NÜRTINGEN. (üke) Am Mittwoch dieser Woche kehrte die Parlamentstradition nach Bebenhausen zurück. 180 Schüler aus dem ganzen Land trafen sich in dem Kloster, das nach Kriegsende für fünf Jahre der Sitz des ersten württembergischen Parlamentes war. Diesmal war es ein Schüler-Parlament, das unter dem Namen „Brundtland 2.0“ einen Tag lang über Nachhaltigkeit debattierte. Am Ende wurden Richtlinien verabschiedet, die der Landesregierung übergeben wurden.
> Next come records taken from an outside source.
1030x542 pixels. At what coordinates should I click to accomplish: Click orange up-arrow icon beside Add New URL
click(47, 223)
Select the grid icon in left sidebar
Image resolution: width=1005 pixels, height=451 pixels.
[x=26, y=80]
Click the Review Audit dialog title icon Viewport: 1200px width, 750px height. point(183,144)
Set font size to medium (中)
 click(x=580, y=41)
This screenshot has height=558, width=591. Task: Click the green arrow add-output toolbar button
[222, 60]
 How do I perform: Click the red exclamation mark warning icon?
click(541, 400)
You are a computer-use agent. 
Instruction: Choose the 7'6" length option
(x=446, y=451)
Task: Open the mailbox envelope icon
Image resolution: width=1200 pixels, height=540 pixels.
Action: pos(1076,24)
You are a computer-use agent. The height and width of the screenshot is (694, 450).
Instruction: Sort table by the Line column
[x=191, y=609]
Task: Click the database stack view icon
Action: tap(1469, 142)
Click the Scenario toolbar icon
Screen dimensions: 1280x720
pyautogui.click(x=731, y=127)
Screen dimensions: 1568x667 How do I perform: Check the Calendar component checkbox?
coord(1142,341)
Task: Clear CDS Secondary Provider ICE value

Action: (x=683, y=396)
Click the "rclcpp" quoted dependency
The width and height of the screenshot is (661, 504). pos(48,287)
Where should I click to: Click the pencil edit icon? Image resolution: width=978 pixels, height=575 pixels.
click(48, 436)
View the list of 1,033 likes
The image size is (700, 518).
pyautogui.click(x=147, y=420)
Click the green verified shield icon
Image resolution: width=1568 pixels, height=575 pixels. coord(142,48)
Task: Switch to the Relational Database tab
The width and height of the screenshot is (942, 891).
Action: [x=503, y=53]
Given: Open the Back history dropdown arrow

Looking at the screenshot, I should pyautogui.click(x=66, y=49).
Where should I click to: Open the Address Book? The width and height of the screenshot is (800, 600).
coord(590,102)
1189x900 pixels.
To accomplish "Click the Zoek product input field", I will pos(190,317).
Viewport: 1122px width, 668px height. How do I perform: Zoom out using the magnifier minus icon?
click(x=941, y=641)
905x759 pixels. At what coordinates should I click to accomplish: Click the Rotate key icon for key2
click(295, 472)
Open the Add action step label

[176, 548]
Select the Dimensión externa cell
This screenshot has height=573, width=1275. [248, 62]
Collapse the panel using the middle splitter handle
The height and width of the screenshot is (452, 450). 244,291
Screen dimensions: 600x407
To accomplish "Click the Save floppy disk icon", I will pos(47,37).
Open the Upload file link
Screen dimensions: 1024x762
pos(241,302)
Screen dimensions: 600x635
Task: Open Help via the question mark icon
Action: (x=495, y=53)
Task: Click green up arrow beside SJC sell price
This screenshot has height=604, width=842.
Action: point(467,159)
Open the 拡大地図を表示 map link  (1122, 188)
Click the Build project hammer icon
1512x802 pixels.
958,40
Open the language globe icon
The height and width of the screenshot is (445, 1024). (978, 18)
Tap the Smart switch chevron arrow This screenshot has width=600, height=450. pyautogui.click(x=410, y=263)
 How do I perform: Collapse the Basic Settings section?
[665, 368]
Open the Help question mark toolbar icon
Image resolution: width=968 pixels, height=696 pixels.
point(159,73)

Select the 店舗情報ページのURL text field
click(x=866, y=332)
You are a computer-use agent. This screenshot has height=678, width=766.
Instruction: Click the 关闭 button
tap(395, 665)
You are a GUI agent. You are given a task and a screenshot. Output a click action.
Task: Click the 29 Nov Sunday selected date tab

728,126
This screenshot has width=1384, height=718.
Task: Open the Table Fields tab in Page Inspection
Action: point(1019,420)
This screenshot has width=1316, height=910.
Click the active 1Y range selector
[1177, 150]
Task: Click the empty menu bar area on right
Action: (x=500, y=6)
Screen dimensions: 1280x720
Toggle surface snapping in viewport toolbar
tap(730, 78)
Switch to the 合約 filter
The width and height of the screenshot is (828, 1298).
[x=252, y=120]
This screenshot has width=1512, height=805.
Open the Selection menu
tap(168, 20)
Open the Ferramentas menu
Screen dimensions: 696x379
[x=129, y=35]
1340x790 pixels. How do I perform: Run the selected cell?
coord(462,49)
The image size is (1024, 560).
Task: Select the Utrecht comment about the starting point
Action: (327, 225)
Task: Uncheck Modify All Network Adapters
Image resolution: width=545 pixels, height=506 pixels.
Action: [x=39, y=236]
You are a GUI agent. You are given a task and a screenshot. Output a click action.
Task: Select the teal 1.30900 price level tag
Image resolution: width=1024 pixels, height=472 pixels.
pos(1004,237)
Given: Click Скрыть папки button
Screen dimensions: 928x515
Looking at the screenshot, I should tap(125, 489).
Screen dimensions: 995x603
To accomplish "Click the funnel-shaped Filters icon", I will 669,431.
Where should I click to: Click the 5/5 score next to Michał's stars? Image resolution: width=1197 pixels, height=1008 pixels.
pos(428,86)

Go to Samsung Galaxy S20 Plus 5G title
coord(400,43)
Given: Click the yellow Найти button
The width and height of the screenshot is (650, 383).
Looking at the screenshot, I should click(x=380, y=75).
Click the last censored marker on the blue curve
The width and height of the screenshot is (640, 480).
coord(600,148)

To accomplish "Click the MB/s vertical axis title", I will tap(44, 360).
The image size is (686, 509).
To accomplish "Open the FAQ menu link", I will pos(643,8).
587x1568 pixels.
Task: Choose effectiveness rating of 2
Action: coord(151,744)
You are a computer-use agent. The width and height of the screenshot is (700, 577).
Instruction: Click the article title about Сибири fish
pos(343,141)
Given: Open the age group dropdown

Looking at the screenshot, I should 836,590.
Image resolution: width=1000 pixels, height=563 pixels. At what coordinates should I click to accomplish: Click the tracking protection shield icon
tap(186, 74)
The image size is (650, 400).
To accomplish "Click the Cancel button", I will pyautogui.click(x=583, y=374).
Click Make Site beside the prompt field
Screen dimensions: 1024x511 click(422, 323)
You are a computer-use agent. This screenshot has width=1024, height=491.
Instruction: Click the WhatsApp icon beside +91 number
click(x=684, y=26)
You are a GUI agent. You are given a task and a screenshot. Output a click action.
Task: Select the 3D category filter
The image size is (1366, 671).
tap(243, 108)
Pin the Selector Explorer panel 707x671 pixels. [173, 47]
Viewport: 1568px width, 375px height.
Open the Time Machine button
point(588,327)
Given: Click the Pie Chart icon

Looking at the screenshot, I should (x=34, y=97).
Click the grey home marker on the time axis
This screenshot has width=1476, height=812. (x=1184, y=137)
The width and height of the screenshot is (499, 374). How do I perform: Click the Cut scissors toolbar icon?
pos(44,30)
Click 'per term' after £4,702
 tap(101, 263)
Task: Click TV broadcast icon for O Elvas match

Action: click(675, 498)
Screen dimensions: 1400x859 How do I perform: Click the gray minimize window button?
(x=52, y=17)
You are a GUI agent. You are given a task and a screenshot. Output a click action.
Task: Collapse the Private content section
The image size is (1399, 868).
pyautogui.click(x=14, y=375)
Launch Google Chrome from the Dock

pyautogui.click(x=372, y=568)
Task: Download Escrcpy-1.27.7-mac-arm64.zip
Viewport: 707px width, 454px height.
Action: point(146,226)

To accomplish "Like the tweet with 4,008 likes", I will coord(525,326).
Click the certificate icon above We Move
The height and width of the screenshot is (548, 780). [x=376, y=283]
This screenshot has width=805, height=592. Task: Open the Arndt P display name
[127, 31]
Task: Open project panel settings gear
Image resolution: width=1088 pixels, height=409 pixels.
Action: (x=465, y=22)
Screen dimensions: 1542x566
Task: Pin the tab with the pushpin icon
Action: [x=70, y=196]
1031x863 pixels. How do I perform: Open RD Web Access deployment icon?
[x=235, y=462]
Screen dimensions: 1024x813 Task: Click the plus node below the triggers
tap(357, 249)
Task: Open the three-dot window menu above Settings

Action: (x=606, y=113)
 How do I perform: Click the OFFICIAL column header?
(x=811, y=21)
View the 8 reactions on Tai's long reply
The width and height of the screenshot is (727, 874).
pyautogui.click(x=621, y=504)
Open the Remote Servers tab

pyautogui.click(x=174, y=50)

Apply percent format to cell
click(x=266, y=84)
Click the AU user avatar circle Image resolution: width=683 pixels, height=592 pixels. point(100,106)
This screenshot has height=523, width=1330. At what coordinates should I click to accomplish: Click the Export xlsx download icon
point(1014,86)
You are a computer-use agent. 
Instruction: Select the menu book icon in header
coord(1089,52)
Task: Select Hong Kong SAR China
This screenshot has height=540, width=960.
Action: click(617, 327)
Das Projekt wird von der Hochschule für Wirtschaft und Umwelt Nürtingen-Geislingen (HfWU) geleitet.

Das Schülerparlament verdankt seinen Namen der  Norwegerin Gro Harlem Brundtland, die in den achtziger Jahren den Vorsitz der UN-Kommission für Umwelt und Entwicklung inne hatte.  Das Umweltministerium hatte das Projekt als Teil der Nachhaltigkeitsstrategie der Landesregierung angestoßen. Inhaltlich betreut wird es von der Koordinierungsstelle Wirtschaft und Umwelt der HfWU. Umweltministerin Tanja Gönner stellte sich der Debatte im Parlament und kam dabei ins Schwitzen – nicht nur der Temperaturen wegen. Fünf Monate lang hatten sich die Schüler intensiv auf den Parlamentstag vorbereitet und stellten der Ministerin ihre Fragen. Die Antworten kamen nicht schnell,  dafür aber wohlüberlegte und detailliert  Die Ministerin nahm sich Zeit, der Würde des Parlamentes angemessen. Die Themenschwerpunkten waren unter anderem Klimawandel, der Verbrauch von Umweltressourcen, Verkehr und Mobilität. "Das Engagement der Schülerinnen und Schüler verdient Anerkennung. Es ist ermutigend, wenn sich junge Menschen so intensiv mit zentralen Zukunftsfragen auseinandersetzen", so Ministerin Gönner im Vorfeld. Gleichzeitig betonte die Ministerin, dass sich die Politik mit den Thesen und Ratschlägen der Schüler auseinandersetzen werde und die Schüler auch Antworten bekommen würden.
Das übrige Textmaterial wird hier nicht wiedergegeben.